═════ Material for this exercise ═════

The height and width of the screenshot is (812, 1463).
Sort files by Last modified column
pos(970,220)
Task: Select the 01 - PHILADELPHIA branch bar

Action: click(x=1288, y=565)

═════

- [Problem to work on]: What is needed is an exact copy of every record above.

- [Solution for this task]:
The height and width of the screenshot is (812, 1463).
Sort files by Last modified column
pos(970,220)
Task: Select the 01 - PHILADELPHIA branch bar

Action: click(x=1288, y=565)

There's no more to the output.